Mostrando as imagens de um e de outra com os trabalhadores, o jornal Libération escrevia “La guerre est déclarée” (a guerra está declarada), o Courrier Picard titulava “Choque frontal”, enquanto o 20 minutes preferia “Coup de show”. O mote estava dado, para os últimos 12 (hoje, dia 27, já são 11) dias da campanha. Marine Le Pen há de aproveitar toda a sua experiência, todo o seu populismo, as armas que foi recolhendo ao longo da sua já longa carreira política no Front Nacional (partido fundado pelo seu pai, Jean Marie Le Pen), para abater o seu rival, sem filiação partidária nem carreira política (além de uma passagem, como ministro da Economia, pelo governo de Manuel Valls, entre 2014 e 2016).
Campanha de ideias ou por imagens?
Tudo parece ter começado mal, para Macron. À saída da sede de campanha, na noite eleitoral, foi jantar com a sua equipa ao restaurante La Rotonde, em Paris. Não foi ao melhor nem ao mais caro restaurante da cidade, mas deu azo a muitos comentários – desde aqueles que questionavam o que teria Macron a festejar, tendo em conta que ainda haveria segunda volta, àqueles que perguntavam o preço que terá pago com os festejos (a sua equipa garantiu que o menu foi simples e os preços em nada comparáveis ao do Fouquet, onde Sarkozy comemorou a vitória de 2007).
Seguiram-se as primeiras páginas dos jornais e o “descubra as diferenças” entre a passagem de cada candidato pela fábrica de Amiens. Na campanha, poderá surgir o debate de ideias. Para já, fica apenas a guerra das imagens. Por isso, o jornal Nouvel Obs, consultando vários especialistas, foi comparar os cartazes com que cada candidato se apresenta aos franceses, na segunda volta.
Ambos escolheram, como base cromática, o azul. É, entre as cores da bandeira tricolor, aquela com que os franceses gritam pela equipa de futebol nacional – “Allez les bleus!”

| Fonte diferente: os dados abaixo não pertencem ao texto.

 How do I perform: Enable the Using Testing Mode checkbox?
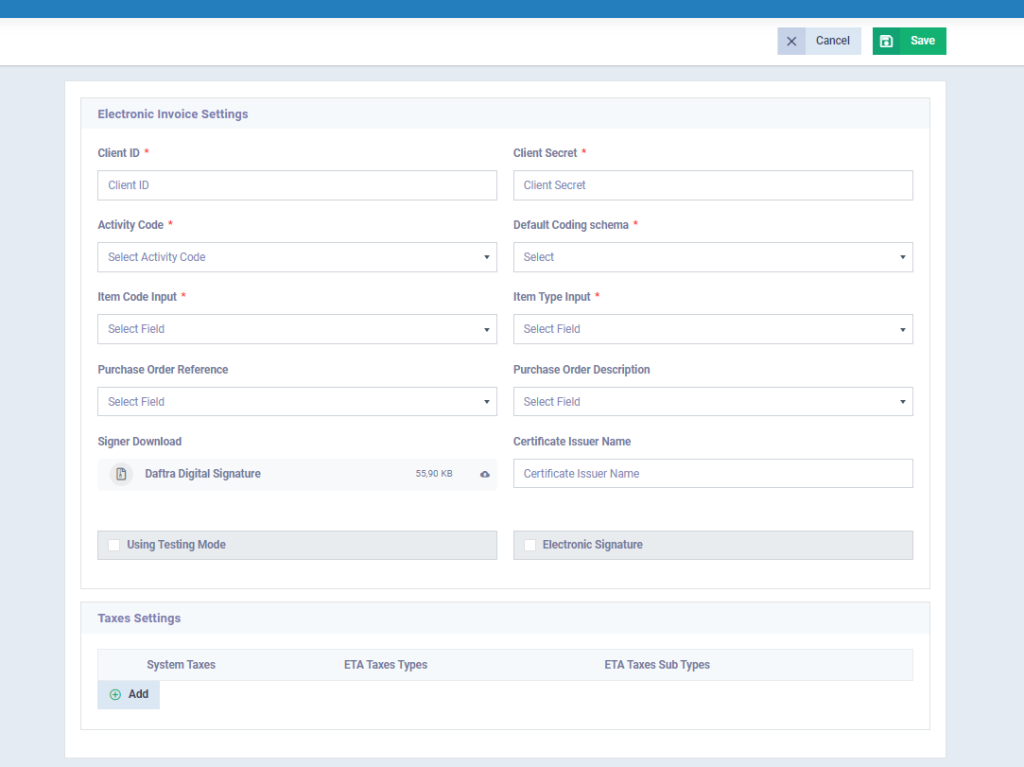pos(114,545)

Mas no cartaz de Emmanuel Macron, não há nada mais do que o azul, enquanto Marine Le Pen, apoiada a uma mesa, tem como fundo uma biblioteca. François Jost, professsor de ciências da informação e da comunicação na Sorbonne, não vê nesta imagem a biblioteca com que François Miterrand se fez retratar oficialmente. Para o professor, consultado pelo Nouvel Obs, Marine quererá antes remeter para um ambiente mais intimista e para a uma “âncora intelectual a que nunca tinha feito referência”.
Macron tem uma imagem mais limpa, despojada, direta, sem riscos. Apenas ele e o seu eleitorado, sem ruído, numa fotografia que poderia muito bem estar no seu documento de identificação. Marine adota exatamente a estratégia inversa. De saia curta e preta, mostra-se mais feminina (e sedutora, destaca a especialista em Semiologia Élodie Mielczareck) do que é costume. “Esta posição tinha um objetivo muito preciso: ‘mostrar a coxa de Marine foi discutido. É um parti pris assumido e uma mensagem subliminal em relação ao Islão'”, refere o Nouvel Obs, citando o jornalista do L’Express, Alex Sulzer.

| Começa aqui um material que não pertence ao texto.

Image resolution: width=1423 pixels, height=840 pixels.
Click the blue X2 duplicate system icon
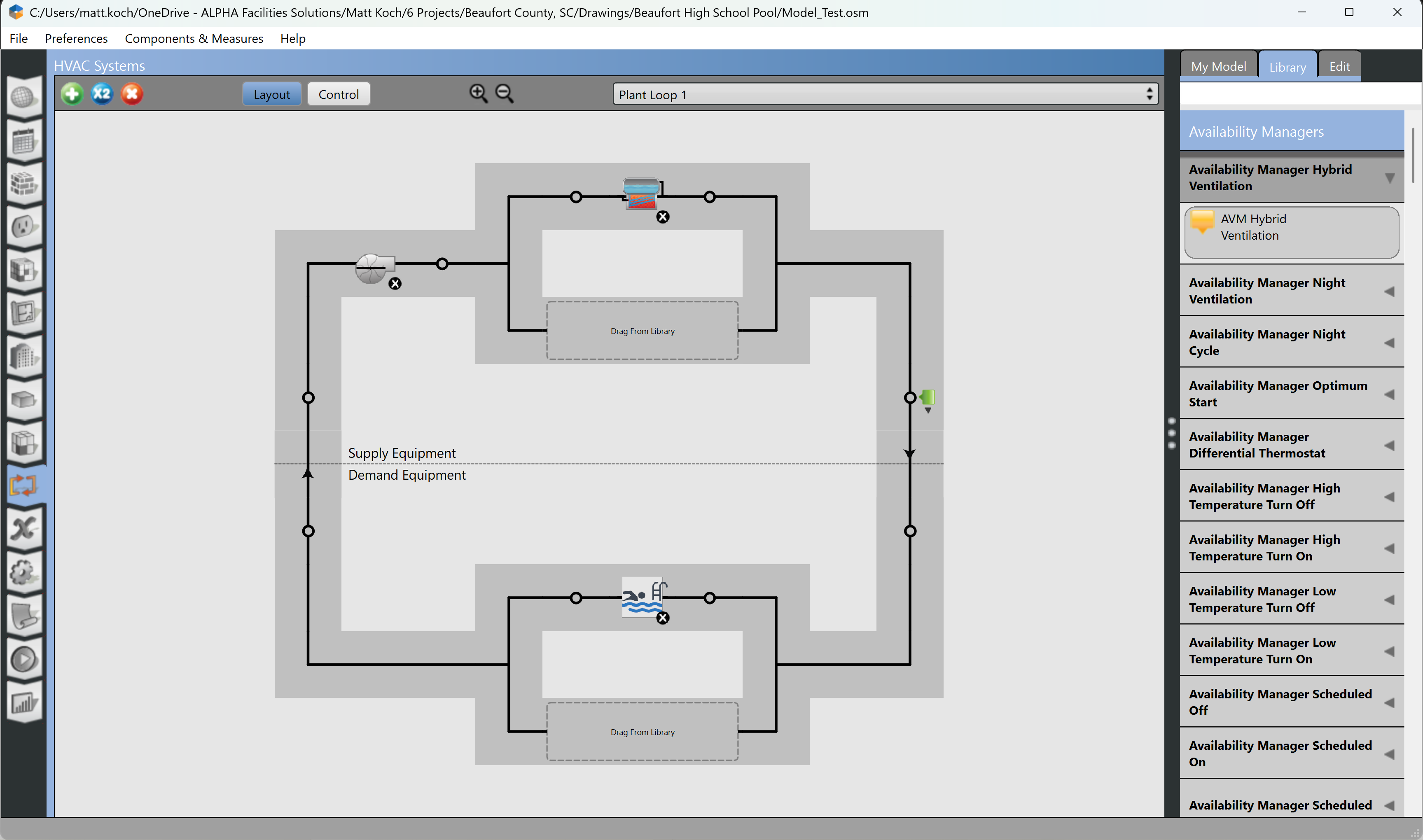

Está, de facto, encostada a uma mesa, de ombros relaxados (um mais descaído do que o outro), mais descontraída, mais “humanizada”, intimista, menos crispada, menos combativa do que em palco ou na televisão. Não têm faltado vozes críticas ao uso abusivo do Photoshop na sua cara que, para Jost, pretende adoçar a sua expressão.
Macron usa o slogan “Ensemble, La France!” – cuja tradução se aproximaria mais de “estamos juntos, franceses!” do que a tradução literal “Juntos, França!” E põe o seu nome em destaque, como que para reforçar a sua notoriedade. Marine lança-se com um “Escolher a França” e, ao contrário do seu adversário, remete o seu nome para o fundo da página, retirando o apelido Le Pen da imagem. Parece querer afastar-se da conotação que este lhe traz, mostrando-se mais abrangente entre o eleitorado.
A guerra está na rua. A vitória dependerá do voto dos franceses, a 7 de maio.